Invece, il costo del rogito per l’acquisti di immobili diversi dalla prima casa ammonta a:

  • Iva al 10% (22% se la casa è di lusso, oppure se si acquista da un privato, al posto dell’Iva si versa imposta di registro al 9%);
  • Imposta ipotecaria dell’1%;
  • Imposta catastale dell’2%.

Per concludere, la scelta del notaio è in genere affidata a chi provvede agli oneri economici dell’atto. Nel caso del rogito di compravendita, si tratta dell’acquirente.

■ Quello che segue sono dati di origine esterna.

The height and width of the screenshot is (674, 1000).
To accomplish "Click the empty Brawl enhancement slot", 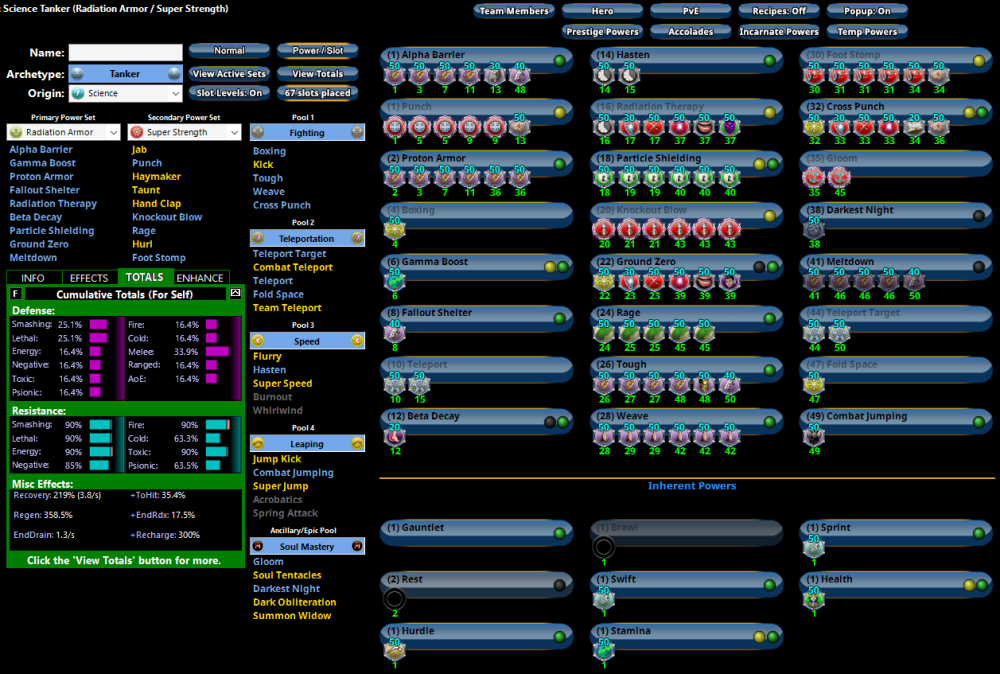I will (604, 546).
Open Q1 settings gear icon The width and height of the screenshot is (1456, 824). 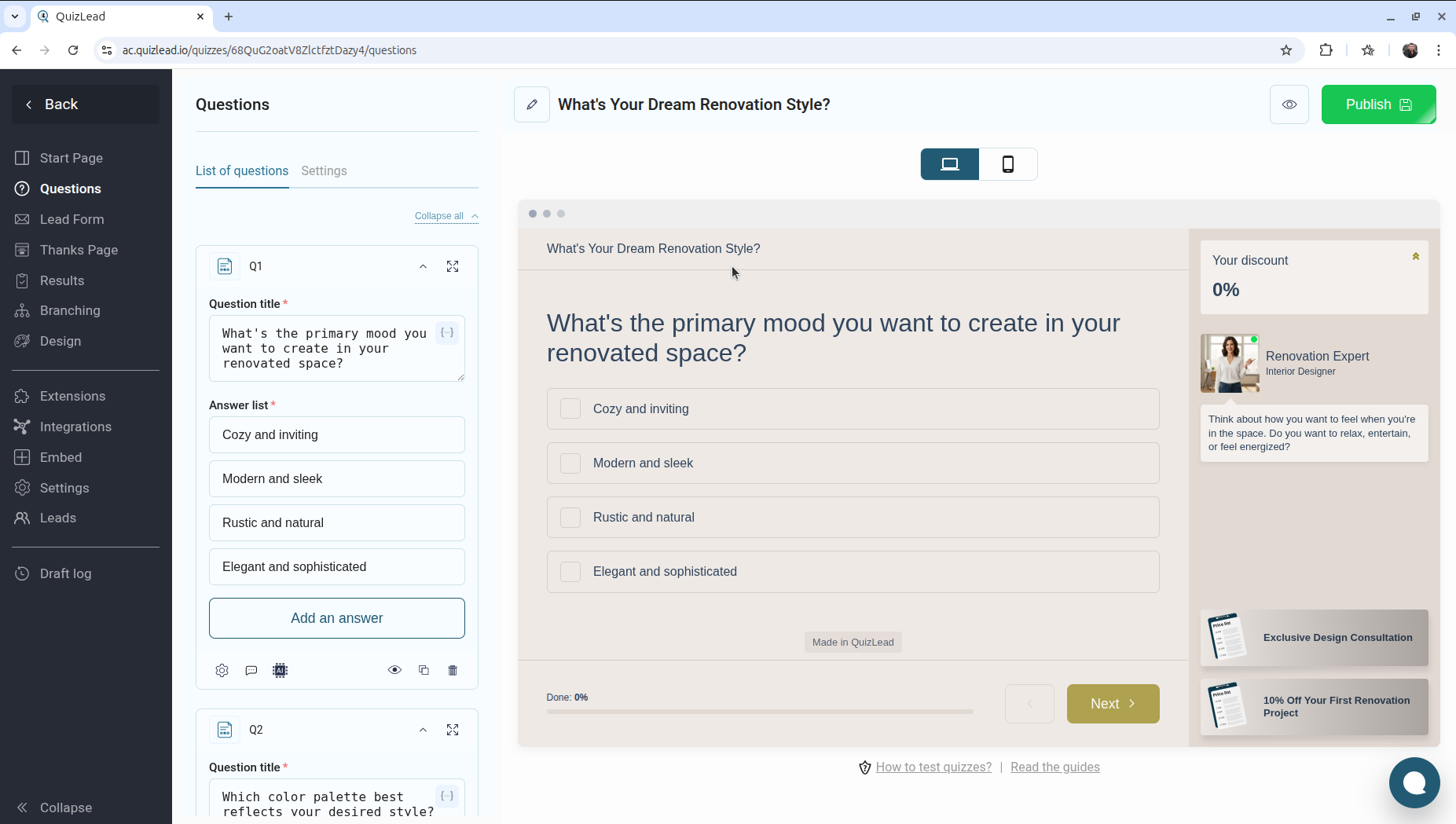click(x=222, y=670)
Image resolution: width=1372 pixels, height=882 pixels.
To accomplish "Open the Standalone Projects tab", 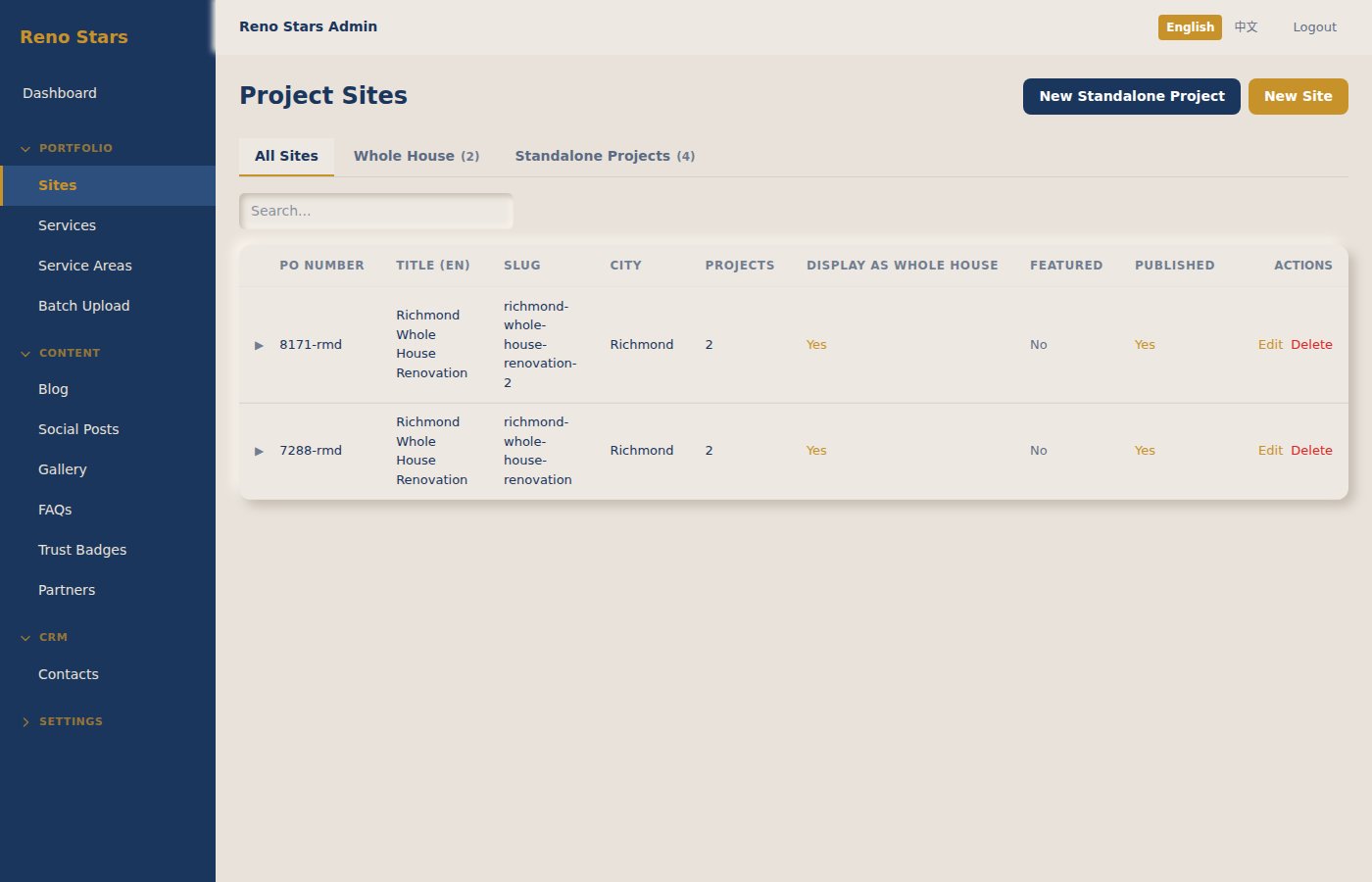I will pos(604,156).
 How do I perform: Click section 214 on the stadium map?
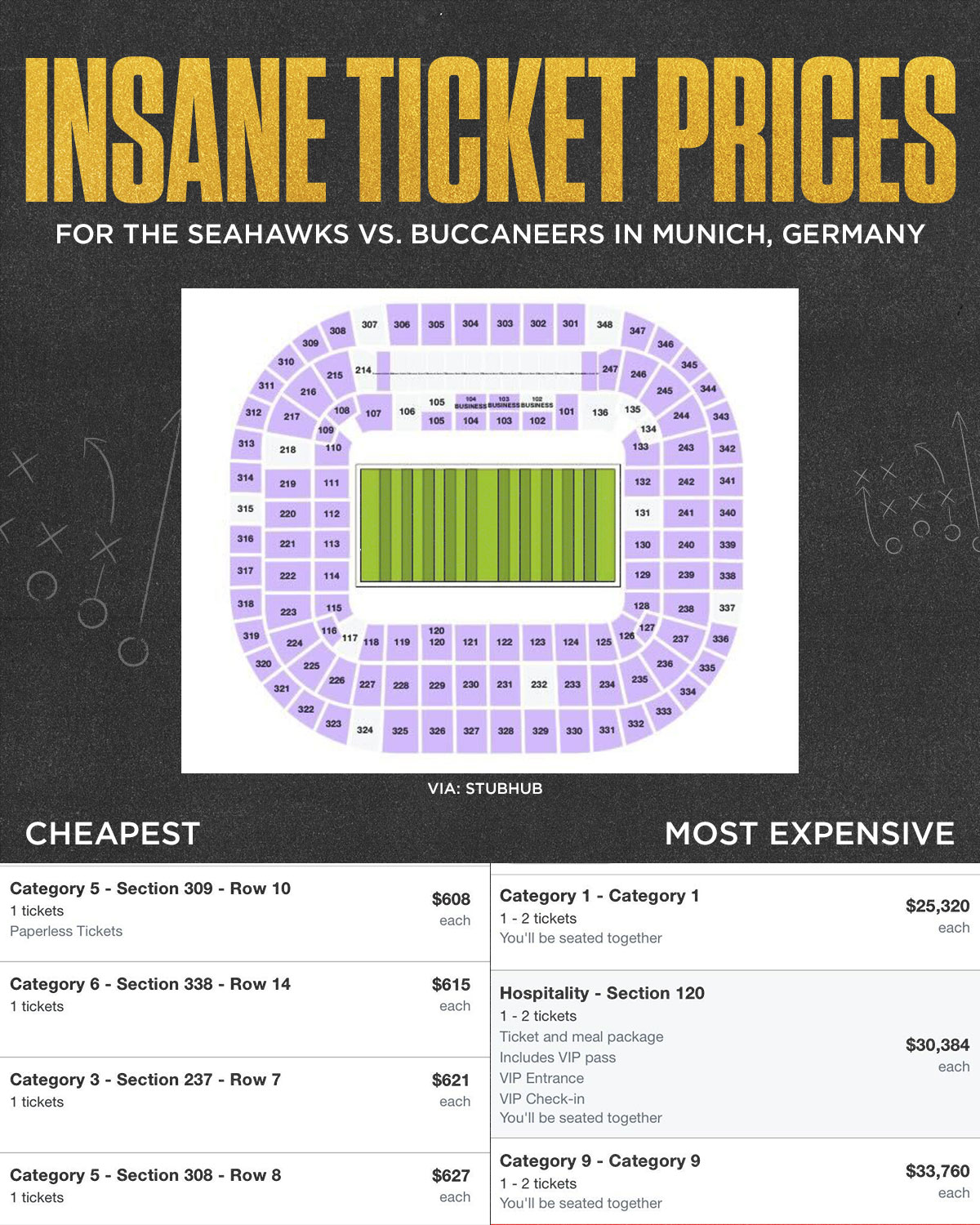[363, 370]
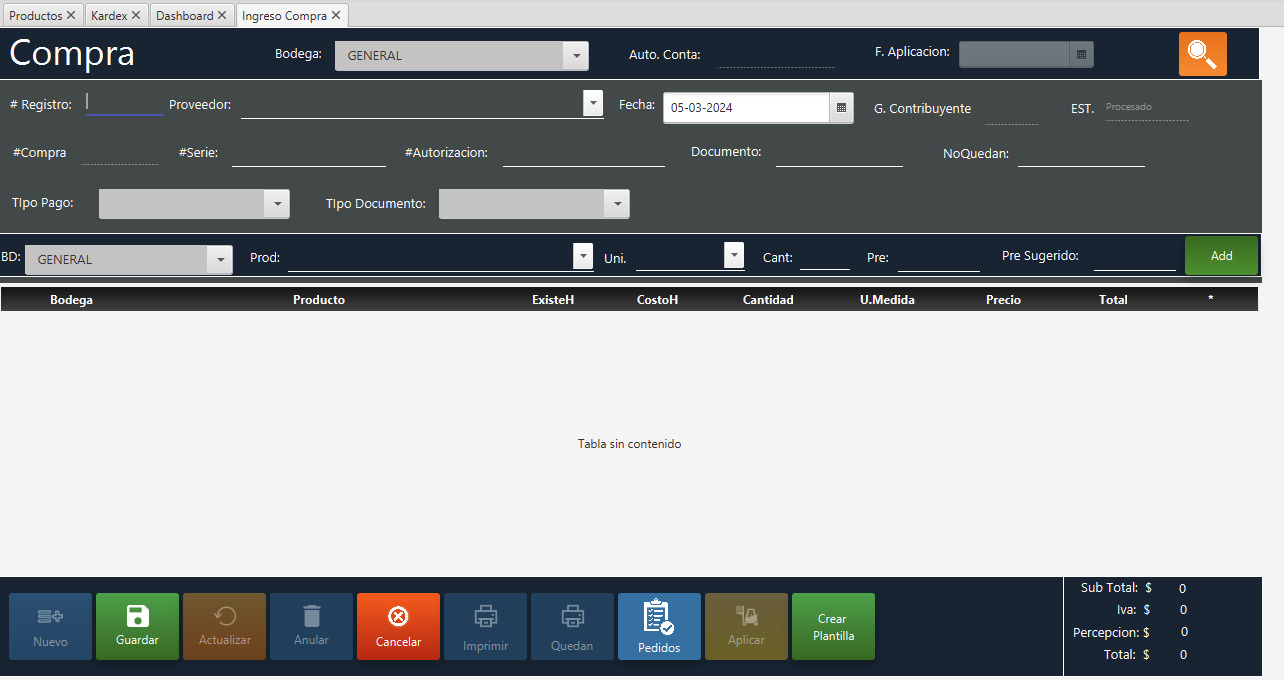Click the green Add button

tap(1221, 256)
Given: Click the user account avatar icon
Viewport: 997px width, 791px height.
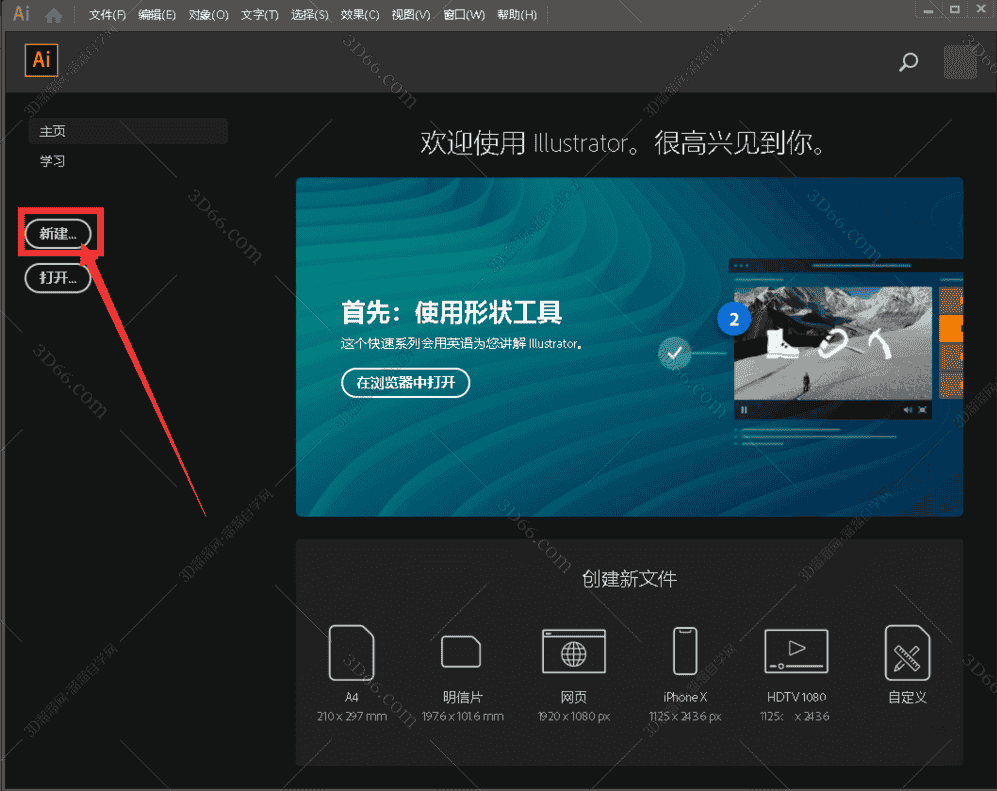Looking at the screenshot, I should [959, 62].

Domande Frequenti – Rogito

Cos’è il rogito?

Il rogito notarile è un atto pubblico. Sottolinearlo è importante poiché, in quanto tale, ha la caratteristica di garantire piena prova della sua provenienza da coloro che hanno deciso di sottoscriverlo.

Quanto costa il rogito?

Il pagamento riguarda l’onorario del notaio e le imposte. Il primo cambia a seconda del notaio e dell’atto che viene richiesto. Per quanto riguarda le imposte, il discorso si complica: queste sono fisse ma risultano diverse in base al tipo di atto.

Chi sceglie il notaio?

La scelta del notaio è in genere affidata a chi provvede agli oneri economici dell’atto. Nel caso del rogito di compravendita, si tratta dell’acquirente.

Cosa rilascia il notaio dopo il rogito?

Dopo il rogito, bisogna aspettare la copia autentica dell’atto, che solitamente è pronta un mese dopo. Si può comunque richiedere al notaio una certificazione dell’atto.